Data safety starts with a security mindset

For businesses in the promotional products industry, the watchword is safety. But there’s one product that can never be effectively “recalled”—sensitive account or employee information that ends up in the hands of hackers or fraudsters. The Federal Trade Commission has practical suggestions for companies of any size and in every sector about what they can do to help protect themselves from the risks of data theft.

Start with Security: A Guide for Business, a nuts-and-bolts brochure from the FTC, offers advice on raising your defenses. Share the publication and its accompanying videos with your staff, but if you’re pressed for time, it boils down to these 10 steps:

  1. Start with security. Your business needs to maintain certain sensitive information. But in an era of cyber threats and hack attacks, collecting confidential data “just because” isn’t a sound business strategy. If you haven’t recently evaluated the customer and employee data you ask for, think it through with 21st-century risks in mind. Hackers can’t steal what you don’t have. And remember that the best defense against data theft is a workforce trained to start with security.
  2. Control access to data sensibly. Not everyone needs a backstage pass to all confidential data your company maintains—for example, customers’ financial information or employees’ Social Security numbers. Limiting access on a “need to know” basis reduces the risks that an ill-intentioned insider could pose.
  3. Require secure passwords and authentication. It’s impossible to be 100-percent hacker-proof, but at a minimum, you can implement free or low-cost methods to make it harder for them to sneak onto your network. Insist that your employees and affiliates use strong passwords and defend against “dictionary attacks”—programs that systematically try to guess passwords—by locking people out after a reasonable number of unsuccessful access attempts.
  4. Store sensitive personal information securely and protect it during transmission.  Keep confidential information safe when you store it and when you send it elsewhere. Consider whether encryption is an appropriate option.
  5. Segment your network and monitor who’s trying to get in and out. Tools like firewalls can segment your network, thereby limiting access between computers on your network and between your computers and the internet. That can reduce the impact if a hacker makes it past your preliminary defenses. Another useful safeguard: intrusion detection and prevention tools to monitor who’s trying to get into your network.
  6. Secure remote access to your network. For members of the promotional products industry, business on the road is business as usual. But like a raincoat advertised as waterproof, the weaknesses in a company’s security setup sometimes can show up at the seams. If you give employees, clients or service providers remote access to your network, protect your system by shoring up those entry points.

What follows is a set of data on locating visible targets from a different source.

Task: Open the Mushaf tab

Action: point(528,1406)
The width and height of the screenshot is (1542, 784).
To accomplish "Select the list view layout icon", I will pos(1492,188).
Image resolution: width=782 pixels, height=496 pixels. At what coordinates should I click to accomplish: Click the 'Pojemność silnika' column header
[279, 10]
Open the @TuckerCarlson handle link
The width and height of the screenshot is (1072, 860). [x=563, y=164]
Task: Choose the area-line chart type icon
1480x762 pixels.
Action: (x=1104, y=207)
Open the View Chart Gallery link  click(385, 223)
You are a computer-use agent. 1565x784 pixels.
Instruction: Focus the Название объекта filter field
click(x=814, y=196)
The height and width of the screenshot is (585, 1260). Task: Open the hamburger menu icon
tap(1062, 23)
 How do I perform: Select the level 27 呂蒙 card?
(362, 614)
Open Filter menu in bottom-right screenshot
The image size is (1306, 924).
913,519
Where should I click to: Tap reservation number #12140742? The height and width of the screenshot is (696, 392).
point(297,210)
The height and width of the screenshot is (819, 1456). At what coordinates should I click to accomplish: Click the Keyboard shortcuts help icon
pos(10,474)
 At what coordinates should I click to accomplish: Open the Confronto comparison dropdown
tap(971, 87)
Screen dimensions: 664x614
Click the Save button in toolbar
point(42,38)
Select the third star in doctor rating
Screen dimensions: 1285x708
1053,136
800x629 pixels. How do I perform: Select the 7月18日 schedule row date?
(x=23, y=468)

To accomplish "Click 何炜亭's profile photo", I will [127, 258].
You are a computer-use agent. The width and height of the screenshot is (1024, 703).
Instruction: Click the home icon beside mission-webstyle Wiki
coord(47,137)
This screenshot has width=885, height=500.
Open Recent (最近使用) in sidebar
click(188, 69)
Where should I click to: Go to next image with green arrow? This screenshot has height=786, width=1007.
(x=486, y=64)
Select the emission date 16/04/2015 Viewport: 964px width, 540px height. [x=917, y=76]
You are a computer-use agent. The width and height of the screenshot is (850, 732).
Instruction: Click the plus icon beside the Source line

Ensure that those security standards remain high when your staff members work from home, attend trade shows, or are out and about in the course of business.
  7. Apply sound security practices when developing or introducing new products. Internet-connected items are hot sellers in the promotional marketplace. But do the manufacturers you work with make it a practice to build security in from the start? Once a product has been distributed to thousands of consumers, it can be difficult to graft security on after the fact.
  8. Make sure your service providers implement reasonable security measures. Keep a watchful eye on service providers. Spell out your security expectations in your contracts and monitor that they’re meeting your requirements.
  9. Keep your security current and address vulnerabilities that may arise. Security isn’t a one-and-done box to check. Two ongoing tasks: Keep third-party software updated and patched, and move quickly to address credible security warnings.
  10. Secure paper, physical media and devices. Maintain high security standards for devices, flash drives and plain old paper. With all the attention on network security, some crooks do business the old-fashioned way. In those cases, old-fashioned security methods—a locked file cabinet, a shredder by the copier or a clean desk at the end of the day—can help keep sensitive data secure.

The FTC’s Business Center, at business.ftc.gov, has more tips for companies, including to-the-point publications to help train your staff on how to start with security.

Lesley Fair is senior attorney in the Bureau of Consumer Protection at the Federal Trade Commission.